Muitas cidades enfrentam processos de desindustrialização, envelhecimento e degradação, que impactam diretamente em suas atividades econômicas. Com a migração de parte da população para municípios mais prósperos, além das cíclicas crises, as consequências são quase irreversíveis. Quase.

Tabatinga, no interior de São Paulo, é um ótimo exemplo de como uma cidade pode se reinventar diante da adversidade. Durante uma crise do agronegócio local, empresários começaram a produzir bichos de pelúcia para atender uma demanda local. Hoje, a cidade é considerada a capital do bicho de pelúcia, e a produção econômica da cidade gira em torno dessa atividade.

Tal criatividade nos remete a um dos dos aspectos centrais da economia criativa: o caráter colaborativo, que tem na criação de redes de apoio entre empreendedores e fornecedores o grande trunfo para interagir e melhorar o entorno de onde vivem.

Além do agir coletivo, essa nova forma de pensar os negócios também conta com um caráter inclusivo, uma vez que programas e políticas públicas passam a ser direcionados com eficiência para um número maior de pessoas.
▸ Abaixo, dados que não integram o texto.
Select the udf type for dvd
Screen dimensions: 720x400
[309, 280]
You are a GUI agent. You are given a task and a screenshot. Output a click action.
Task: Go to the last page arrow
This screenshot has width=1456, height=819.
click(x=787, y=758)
Cidades que vivem do turismo são bons exemplos de como a gastronomia, a rede hoteleira, os grupos de artesanato, entre outros, agem unificados.

De acordo com o Mapeamento da Indústria Criativa, produzido pela Federação das Indústrias do Rio de Janeiro (Firjan), em 2015, o PIB do estado do Rio de Janeiro chega a ser composto quase 20% por atividades ligadas à economia criativa. Somente naquele ano, a indústria criativa movimentou cerca de R$ 155 bilhões em todo o país.